A ce jour, 1 762 enfants ukrainiens ont été rapatriés sur les 19 546 identifiés par les autorités ukrainiennes comme ayant été déportés en Russie ou transférés de force à l’intérieur des territoires occupés. Moscou a commencé à transférer en masse ces enfants dès le début de l’invasion, en février 2022. L’Ukraine s’efforce, depuis, de récupérer ces « enfants volés », dont une partie a été adoptée par des familles russes, et dont Moscou s’applique à effacer la trace en changeant leur nom et leur date de naissance, et en les déplaçant régulièrement. En mars 2023, la Cour pénale internationale (CPI) a émis un mandat d’arrêt contre le président russe, Vladimir Poutine, et la commissaire aux droits des enfants, Maria Lvova-Belova, pour déportation illégale d’enfants ukrainiens. La même année, la Russie s’est targuée d’avoir « accueilli plus de 700 000 enfants ukrainiens ».

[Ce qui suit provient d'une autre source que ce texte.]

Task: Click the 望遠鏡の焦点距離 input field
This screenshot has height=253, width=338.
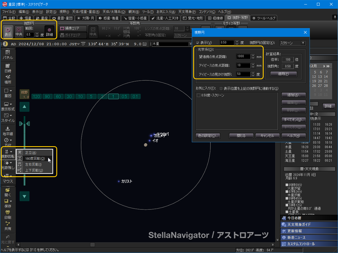Action: [x=243, y=57]
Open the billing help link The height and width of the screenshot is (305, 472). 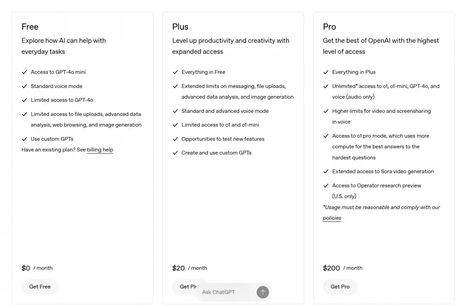[x=100, y=150]
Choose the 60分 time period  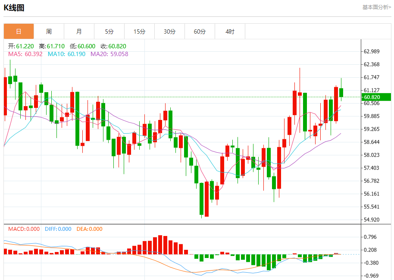click(x=200, y=31)
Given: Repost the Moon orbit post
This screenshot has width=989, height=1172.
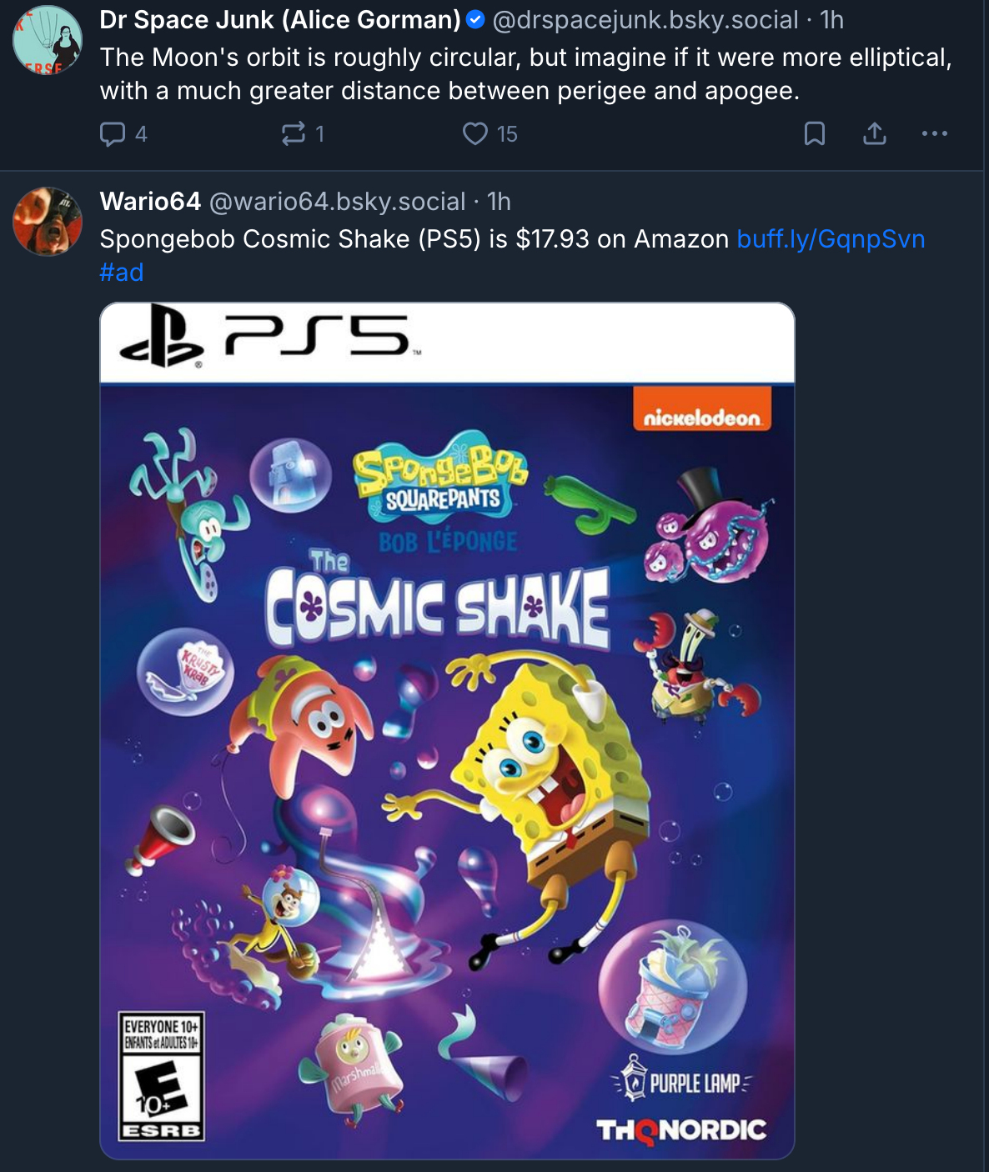Looking at the screenshot, I should 294,134.
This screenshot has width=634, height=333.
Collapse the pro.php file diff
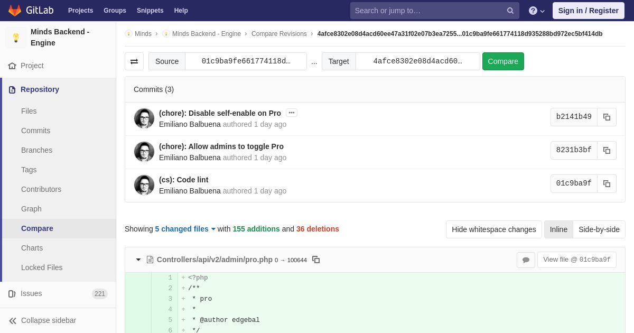(x=138, y=260)
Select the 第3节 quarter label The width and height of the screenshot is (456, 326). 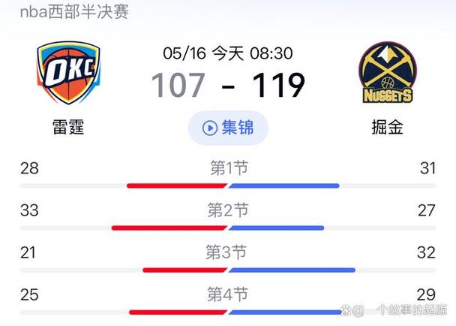(x=227, y=252)
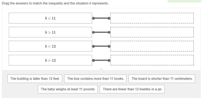
Task: Select the b > 11 inequality box
Action: coord(50,32)
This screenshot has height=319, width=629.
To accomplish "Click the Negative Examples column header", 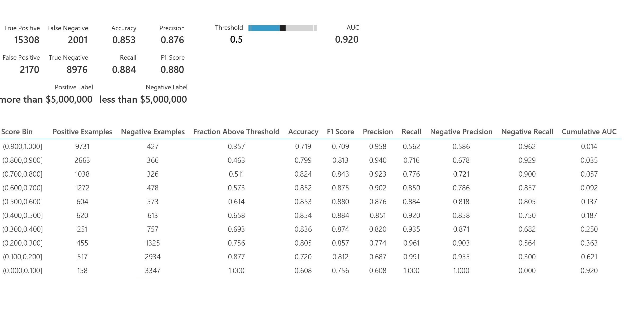I will coord(153,132).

Le sort de ces enfants arrachés à leur pays soulève l’indignation internationale. Mais la menace a désormais changé d’échelle, insistent les représentants ukrainiens chargés du dossier. « La situation est bien pire qu’au début de l’invasion », avertit Maksym Maksymov, chef des projets du programme Bring Kids Back UA, créé par le président ukrainien, Volodymyr Zelensky, pour coordonner les efforts du gouvernement, des pays partenaires et des organisations internationales afin de ramener les enfants « kidnappés ». « Aujourd’hui, explique-t-il, 1,6 million d’enfants ukrainiens vivent dans les territoires occupés et en Russie. Moscou les endoctrine avec le même objectif : changer leur identité. » Il appelle à « ne pas se focaliser sur ce chiffre de 20 000 enfants déportés, car, même si on parvient à les rapatrier, cela ne résoudra pas le problème. Aujourd’hui, la Russie n’a même plus besoin de transférer physiquement les enfants pour les arracher à l’Ukraine, elle le fait sur le plan psychologique et mental ».

« Machine de guerre »

Les jeunes Ukrainiens sont une cible privilégiée du Kremlin. Pour effacer leur identité et en faire de futurs soldats à ses ordres, Moscou les soumet à une rééducation, une russification et une militarisation forcées dès l’école primaire. « Que les enfants soient en Russie ou dans les territoires occupés n’a plus d’impact sur le niveau d’endoctrinement, il est le même partout », remarque Yulia Sidorenko, directrice du centre Save Ukraine à Kiev, qui prend en charge des mineurs rapatriés. Avec cet endoctrinement, « la déportation est devenue un processus » qui concerne tous les enfants ukrainiens vivant sous contrôle russe, estime Olena Rozvadovska, fondatrice de l’organisation Voices of Children. « Les Russes sont brillants pour laver le cerveau, soupire-t-elle. C’est une machine de guerre qui vise à faire haïr tout ce qui est ukrainien. » Le

Les méthodes employées relèvent parfois d’expériences de laboratoire, notamment dans les camps de filtration, sortes de checkpoints géants installés par Moscou dans les territoires occupés et en Russie pour contrôler et filtrer les Ukrainiens qui veulent en sortir, et où ils peuvent être détenus pendant des mois. « Une jeune fille m’a raconté que, lorsque les Russes leur montraient des vidéos de l’Ukraine dans ces camps, il faisait froid, ils avaient faim, et ça sentait mauvais, témoigne Natalia Masiak, psychologue à Voices of Children. Et quand ils mettaient des vidéos de la Russie, ils distribuaient des biscuits, l’atmosphère était réconfortante et il faisait chaud. »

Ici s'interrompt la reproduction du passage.